低级客户端API（高级）

MLflow 客户端 API 提供对跟踪生命周期的直接、细粒度控制。虽然高级 API 优雅地处理了大多数用例，但客户端 API 对于需要显式控制跟踪创建、自定义跟踪 ID 或与现有可观察性系统集成的更高级场景至关重要。

谨慎使用

开始之前：我们建议仅当高级 API 无法满足您的要求时才使用客户端 API

❌ 无自动父子关系检测
🛠️ 需要手动异常处理
🚫 与自动跟踪集成不兼容
🎛️ 完全控制跟踪生命周期
🆔 自定义跟踪 ID 管理

核心概念

跟踪生命周期

每个跟踪都遵循必须显式管理的严格生命周期

🚀 启动跟踪 - 创建根 span
📊 启动 Span(s) - 根据需要添加子 span
🔚 结束 Span(s) - 以相反的顺序关闭 span（后进先出 - LIFO）
✅ 结束跟踪 - 完成根 span

重要

黄金法则：每个 start_trace 或 start_span 调用都必须有一个对应的 end_trace 或 end_span 调用。
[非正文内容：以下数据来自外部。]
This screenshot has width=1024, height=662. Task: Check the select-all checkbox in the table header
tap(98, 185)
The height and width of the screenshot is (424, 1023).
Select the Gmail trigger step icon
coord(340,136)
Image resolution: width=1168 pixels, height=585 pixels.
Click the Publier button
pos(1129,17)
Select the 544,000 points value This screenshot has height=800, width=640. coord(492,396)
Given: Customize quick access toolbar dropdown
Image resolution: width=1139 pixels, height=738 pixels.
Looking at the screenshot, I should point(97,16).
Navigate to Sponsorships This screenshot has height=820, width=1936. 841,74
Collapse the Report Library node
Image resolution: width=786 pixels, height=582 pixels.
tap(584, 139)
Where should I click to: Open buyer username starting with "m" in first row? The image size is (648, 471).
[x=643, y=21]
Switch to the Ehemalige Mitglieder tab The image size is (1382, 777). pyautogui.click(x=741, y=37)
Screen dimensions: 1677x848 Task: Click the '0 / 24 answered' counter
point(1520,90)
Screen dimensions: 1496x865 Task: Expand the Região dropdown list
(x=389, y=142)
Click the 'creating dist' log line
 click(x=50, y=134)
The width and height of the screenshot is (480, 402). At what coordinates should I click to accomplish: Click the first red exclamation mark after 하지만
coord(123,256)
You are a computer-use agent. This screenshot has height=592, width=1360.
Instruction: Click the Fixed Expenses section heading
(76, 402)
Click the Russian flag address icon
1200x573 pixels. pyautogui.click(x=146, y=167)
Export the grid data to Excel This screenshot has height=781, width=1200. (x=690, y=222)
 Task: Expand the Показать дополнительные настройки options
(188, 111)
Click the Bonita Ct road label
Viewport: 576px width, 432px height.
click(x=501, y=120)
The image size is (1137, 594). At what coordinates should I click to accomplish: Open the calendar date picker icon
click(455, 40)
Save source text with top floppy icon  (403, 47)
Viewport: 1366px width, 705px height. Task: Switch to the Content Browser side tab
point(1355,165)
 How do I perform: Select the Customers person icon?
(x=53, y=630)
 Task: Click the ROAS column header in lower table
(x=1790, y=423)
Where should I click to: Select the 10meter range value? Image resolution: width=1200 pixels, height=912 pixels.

未能关闭 span 将导致不完整的跟踪。

关键标识符

了解这些标识符对于客户端 API 的使用至关重要

标识符	描述	用法
`request_id`	唯一的跟踪标识符	链接跟踪中的所有 span
`span_id`	唯一的 span 标识符	标识要结束的特定 span
`parent_id`	父 span 的 ID	创建 span 层次结构

开始使用

初始化客户端

from mlflow import MlflowClient

# Initialize client with default tracking URI
client = MlflowClient()

# Or specify a custom tracking URI
client = MlflowClient(tracking_uri="https://:5000")

启动跟踪

与高级 API 不同，您必须在添加 span 之前显式启动跟踪

# Start a new trace - this creates the root span
root_span = client.start_trace(
    name="my_application_flow",
    inputs={"user_id": "123", "action": "generate_report"},
    attributes={"environment": "production", "version": "1.0.0"},
)

# Extract the request_id for subsequent operations
request_id = root_span.request_id
print(f"Started trace with ID: {request_id}")

添加子 Span

创建 span 的层次结构来表示您的应用程序的工作流程

# Create a child span for data retrieval
data_span = client.start_span(
    name="fetch_user_data",
    request_id=request_id,  # Links to the trace
    parent_id=root_span.span_id,  # Creates parent-child relationship
    inputs={"user_id": "123"},
    attributes={"database": "users_db", "query_type": "select"},
)

# Create a sibling span for processing
process_span = client.start_span(
    name="process_data",
    request_id=request_id,
    parent_id=root_span.span_id,  # Same parent as data_span
    inputs={"data_size": "1024KB"},
    attributes={"processor": "gpu", "batch_size": 32},
)

结束 Span

按照创建的相反顺序结束 span（后进先出 - LIFO）

# End the data retrieval span
client.end_span(
    request_id=data_span.request_id,
    span_id=data_span.span_id,
    outputs={"record_count": 42, "cache_hit": True},
    attributes={"duration_ms": 150},
)

# End the processing span
client.end_span(
    request_id=process_span.request_id,
    span_id=process_span.span_id,
    outputs={"processed_records": 42, "errors": 0},
    status="OK",
)

结束跟踪

通过结束根 span 来完成跟踪

# End the root span (completes the trace)
client.end_trace(
    request_id=request_id,
    outputs={"report_url": "https://example.com/report/123"},
    attributes={"total_duration_ms": 1250, "status": "success"},
)

实用示例

错误处理
自定义跟踪管理
批量处理

适当的错误处理可确保即使发生异常也能完成跟踪

def traced_operation():
    client = MlflowClient()
    root_span = None

    try:
        # Start trace
        root_span = client.start_trace("risky_operation")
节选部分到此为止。